Warning – Incorrect action.  Smoking two puffs of weed during an intermission.  Experiment contaminated due to altered state of mind, giving no clear data.  Experiment VOID

My hypothesis:

My hope is that while focusing on the fun music, I will be able to get dishes done, and not feel horrible.

Results:

Surprising.

I honestly believed I would not lose track of what I was doing completely.  I also thought that I would lose myself in thought as deeply as I did.  I know I was seeing the world around, I was aware of my surroundings completely and  I knew I was doing the dishes.  However;  I found having to say that is rather odd.  I had times when I suddenly knew I was doing the dishes.  I suddenly became highly aware of lyrics, while others I couldn’t recall.  It made me realize how often I’m on autopilot.   Again, not new information.

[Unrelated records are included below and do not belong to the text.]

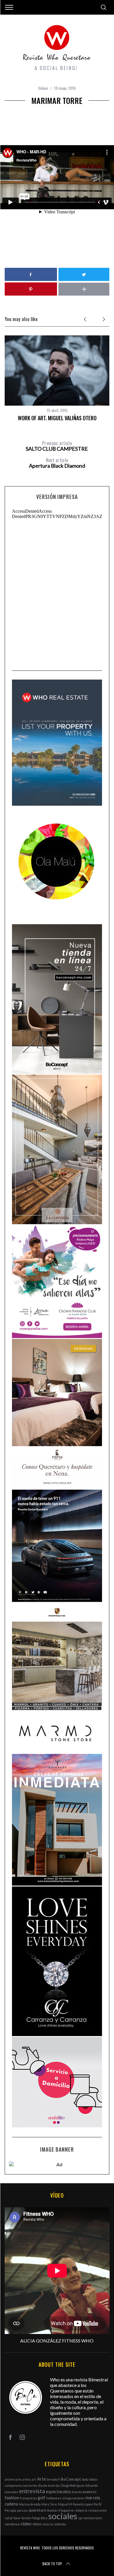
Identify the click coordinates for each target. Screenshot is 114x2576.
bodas (93, 2479)
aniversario (13, 2479)
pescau (22, 2510)
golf (41, 2497)
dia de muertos (49, 2485)
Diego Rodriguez (73, 2485)
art (34, 2479)
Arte (41, 2478)
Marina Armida (30, 2504)
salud (9, 2518)
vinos (37, 2524)
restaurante (97, 2510)
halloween (54, 2498)
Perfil (97, 2504)
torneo (89, 2518)
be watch (53, 2479)
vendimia (12, 2524)
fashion (12, 2497)
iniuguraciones (74, 2498)
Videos (43, 88)
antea (26, 2479)
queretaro (37, 2510)
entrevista (32, 2491)
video (26, 2523)
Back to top (52, 2563)
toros (98, 2518)
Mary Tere (49, 2504)
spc (80, 2518)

However, due to a flaw on my part during the experiment, this is void.  Therefore; inconclusive until a better test is conducted, under stricter conditions.

Conclusion:

Inconclusive as a whole.  However – results appear to have strong evidence of providing an answer.  So far though, yes, I do believe that distracting yourself allows your subconscious to take over.   I also believe that with all the variations, answer will never be conclusive, but rather flexible in terms of outcomes.  This however – remains inconclusive due to improper procedures during half of the procedure.

Variations:

Depending on the conclusion, if successful – what can contribute? What are possible variation’s that could change the outcome?

  • Types of music – music I hate, music I’ve never heard of, slow music, active music …
  • Moods – good mood, bad mood, what about faking moods?
  • What else could change?

Readers note:

No, I’m not an idiot.  I only managed to turn something well known and used for years, as an experiment to motivate me to do dishes.  It’s just amazing what you can learn about yourself, simply by asking simple questions.  Chris does the same thing when he walks to work.  Puts on headphones, listens to music, and just go on his journey.

This is not a new concept to me in the least.  In fact, I usually have music in the background when I’m doing chores.  This really wasn’t about that though.  The actual question I asked was “Why does this work?”  Sometimes, working backwards is the best way of getting your answer.

I’m not doing this to go “lawl, I’m so smoark:”.  I’m merely adjusting my glasses and testing the waters.

By figuring out how I can improve myself – I’m also figuring out how things can piece together.  It’s also why this is voided for the use of weed.  It tainted the data.

This experiment was also a form of art, I guess you could say.  I took a complex idea – the idea of making yourself go in autopilot – without hypnosis or any other form of pseudoscience – and gave it a simple process of how your life relates to that.  I broke it down into parts, so that I could basically slow down time, and watch the process from different angles.  I also found that people have a hard time understanding a concept when they feel it doesn’t apply to everyday life.  To me, nothing is as beautiful as expressing a new concept, in a way that people can understand.  I’m breaking down ‘logic’ in other words.

I also know that people are going to look at this in one of two ways:

  • They’ll understand the thought process, and get it or
  • I’m an idiot, and this is bullshit

I honestly don’t care what you think.